There is something powerful that happens as our bodies adapt to resistance and tension over time. We see and feel our bodies change and this is something we have complete control over. Strength training is a choice we make; we channel our energy into physical power. Our thoughts drive our intentions and focus. This power creates an emotional release because we are doing something positive for our mind and body. Mental clarity is a positive byproduct of strength training.

The mind is  a powerful tool and we are stronger than we believe. When we commit to doing something outside of our comfort zone (e.g. doing one more rep or increasing the weight we are using), we experience growth and self-satisfaction.

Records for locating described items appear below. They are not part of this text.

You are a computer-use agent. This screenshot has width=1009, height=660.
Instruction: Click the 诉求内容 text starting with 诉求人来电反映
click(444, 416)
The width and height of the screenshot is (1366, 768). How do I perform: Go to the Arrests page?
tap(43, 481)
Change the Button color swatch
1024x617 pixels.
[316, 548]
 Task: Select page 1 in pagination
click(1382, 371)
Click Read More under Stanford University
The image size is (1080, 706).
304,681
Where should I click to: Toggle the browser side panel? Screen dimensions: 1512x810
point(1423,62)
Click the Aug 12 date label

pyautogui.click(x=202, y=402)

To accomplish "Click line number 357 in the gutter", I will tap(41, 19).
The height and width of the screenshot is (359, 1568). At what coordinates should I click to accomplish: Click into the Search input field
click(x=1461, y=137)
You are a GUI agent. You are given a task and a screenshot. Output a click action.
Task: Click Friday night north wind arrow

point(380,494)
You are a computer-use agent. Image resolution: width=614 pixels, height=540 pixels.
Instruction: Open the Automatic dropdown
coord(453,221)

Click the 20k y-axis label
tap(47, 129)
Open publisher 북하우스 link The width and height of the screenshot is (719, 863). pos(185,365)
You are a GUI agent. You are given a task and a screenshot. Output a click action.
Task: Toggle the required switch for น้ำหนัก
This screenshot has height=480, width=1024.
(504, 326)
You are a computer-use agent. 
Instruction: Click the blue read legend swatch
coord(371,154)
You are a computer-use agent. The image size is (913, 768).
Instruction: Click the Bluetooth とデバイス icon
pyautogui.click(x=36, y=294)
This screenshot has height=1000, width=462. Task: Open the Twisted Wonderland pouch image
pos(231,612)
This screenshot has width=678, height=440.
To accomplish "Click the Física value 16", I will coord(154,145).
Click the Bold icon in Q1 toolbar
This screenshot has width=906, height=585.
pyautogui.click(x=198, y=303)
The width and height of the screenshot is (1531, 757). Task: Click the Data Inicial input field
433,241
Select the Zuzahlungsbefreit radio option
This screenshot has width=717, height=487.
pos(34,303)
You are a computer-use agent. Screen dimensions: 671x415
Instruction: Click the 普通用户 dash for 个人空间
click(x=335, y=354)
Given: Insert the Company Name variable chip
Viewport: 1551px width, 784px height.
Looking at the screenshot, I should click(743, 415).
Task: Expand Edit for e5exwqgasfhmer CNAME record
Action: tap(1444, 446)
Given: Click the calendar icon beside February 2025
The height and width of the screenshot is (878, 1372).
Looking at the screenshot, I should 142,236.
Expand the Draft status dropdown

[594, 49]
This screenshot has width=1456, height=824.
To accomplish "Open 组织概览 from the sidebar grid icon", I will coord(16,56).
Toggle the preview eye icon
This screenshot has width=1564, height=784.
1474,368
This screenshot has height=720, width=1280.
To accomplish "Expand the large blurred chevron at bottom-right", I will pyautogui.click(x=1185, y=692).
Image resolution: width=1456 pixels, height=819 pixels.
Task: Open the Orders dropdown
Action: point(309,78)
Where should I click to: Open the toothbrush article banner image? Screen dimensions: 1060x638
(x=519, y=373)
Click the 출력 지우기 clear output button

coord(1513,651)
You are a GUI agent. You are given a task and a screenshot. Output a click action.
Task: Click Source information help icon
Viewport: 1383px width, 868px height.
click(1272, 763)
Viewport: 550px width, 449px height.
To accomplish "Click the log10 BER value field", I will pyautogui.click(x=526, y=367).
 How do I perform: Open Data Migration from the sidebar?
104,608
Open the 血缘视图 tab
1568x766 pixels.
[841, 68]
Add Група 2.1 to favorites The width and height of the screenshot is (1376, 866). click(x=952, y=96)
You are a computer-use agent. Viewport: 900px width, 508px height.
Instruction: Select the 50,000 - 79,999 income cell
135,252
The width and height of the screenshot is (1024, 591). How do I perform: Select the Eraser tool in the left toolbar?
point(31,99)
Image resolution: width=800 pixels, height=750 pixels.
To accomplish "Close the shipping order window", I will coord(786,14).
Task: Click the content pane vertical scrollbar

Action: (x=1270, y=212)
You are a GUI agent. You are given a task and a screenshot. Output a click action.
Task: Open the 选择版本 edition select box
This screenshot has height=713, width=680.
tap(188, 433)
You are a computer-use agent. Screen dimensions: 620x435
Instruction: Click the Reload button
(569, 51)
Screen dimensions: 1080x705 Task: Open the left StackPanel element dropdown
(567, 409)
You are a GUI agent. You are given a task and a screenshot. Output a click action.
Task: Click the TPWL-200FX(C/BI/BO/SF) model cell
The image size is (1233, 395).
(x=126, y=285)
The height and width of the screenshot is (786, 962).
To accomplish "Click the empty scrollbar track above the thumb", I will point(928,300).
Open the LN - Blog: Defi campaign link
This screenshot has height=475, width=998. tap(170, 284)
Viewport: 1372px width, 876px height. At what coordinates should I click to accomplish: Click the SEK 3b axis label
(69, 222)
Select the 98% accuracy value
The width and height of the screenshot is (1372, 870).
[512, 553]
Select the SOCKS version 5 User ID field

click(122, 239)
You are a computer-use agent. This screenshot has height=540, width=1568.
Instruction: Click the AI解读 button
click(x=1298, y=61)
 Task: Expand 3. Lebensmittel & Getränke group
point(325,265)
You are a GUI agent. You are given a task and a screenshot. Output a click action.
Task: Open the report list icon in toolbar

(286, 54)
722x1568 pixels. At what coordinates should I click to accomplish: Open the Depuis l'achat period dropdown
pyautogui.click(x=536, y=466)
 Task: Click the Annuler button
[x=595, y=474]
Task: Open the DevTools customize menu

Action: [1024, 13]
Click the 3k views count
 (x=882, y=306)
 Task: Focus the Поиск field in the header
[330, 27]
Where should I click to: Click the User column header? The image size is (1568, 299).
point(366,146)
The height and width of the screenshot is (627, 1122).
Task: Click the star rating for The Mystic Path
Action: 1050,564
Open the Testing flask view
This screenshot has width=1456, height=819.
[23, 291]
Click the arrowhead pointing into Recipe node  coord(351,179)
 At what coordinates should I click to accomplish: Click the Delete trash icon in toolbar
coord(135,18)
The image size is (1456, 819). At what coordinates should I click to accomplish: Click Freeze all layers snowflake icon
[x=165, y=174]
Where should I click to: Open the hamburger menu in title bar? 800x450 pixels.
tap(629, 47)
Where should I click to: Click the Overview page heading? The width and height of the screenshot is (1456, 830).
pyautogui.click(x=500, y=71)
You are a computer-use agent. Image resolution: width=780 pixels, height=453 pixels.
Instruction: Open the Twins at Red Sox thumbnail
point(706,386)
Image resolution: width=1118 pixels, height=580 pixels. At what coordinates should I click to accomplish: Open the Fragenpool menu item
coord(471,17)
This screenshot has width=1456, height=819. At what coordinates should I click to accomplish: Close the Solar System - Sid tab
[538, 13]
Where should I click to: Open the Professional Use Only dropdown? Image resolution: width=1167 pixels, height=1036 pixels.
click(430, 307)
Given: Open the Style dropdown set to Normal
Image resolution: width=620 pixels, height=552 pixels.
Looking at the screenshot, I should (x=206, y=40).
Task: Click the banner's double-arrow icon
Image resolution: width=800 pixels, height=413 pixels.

Positive endorphins are released which helps us relieve stress.

Creating a mind-muscle connection is an important skill to learn in strength training and I make it a priority in my jFIT and Strong classes.  If we are actively thinking about the muscle group we are training, we will achieve better results. I love the saying, “Where our mind goes, our energy follows.”  We can control how we feel through this powerful movement process.

Here are some tips to create a healthy mindset for strength training:

  • Develop a plan
  • Schedule time for you
  • Be present in your training sessions
  • Start a journal to track your workout progress
  • Build relationships with people who have common goals – work out together
  • Share your positive energy (I say this at the end of every class I teach!)

We don’t always need to pick up a weight for strength training – using our own bodyweight can serve for a challenging and effective workout. Types of bodyweight strength training include yoga, animal flow, mobility, barre, and Pilates, all of which Joya offers.

One final thought – As you become stronger physically, this can also manifest into mental strength, increased self-confidence, and more self-awareness.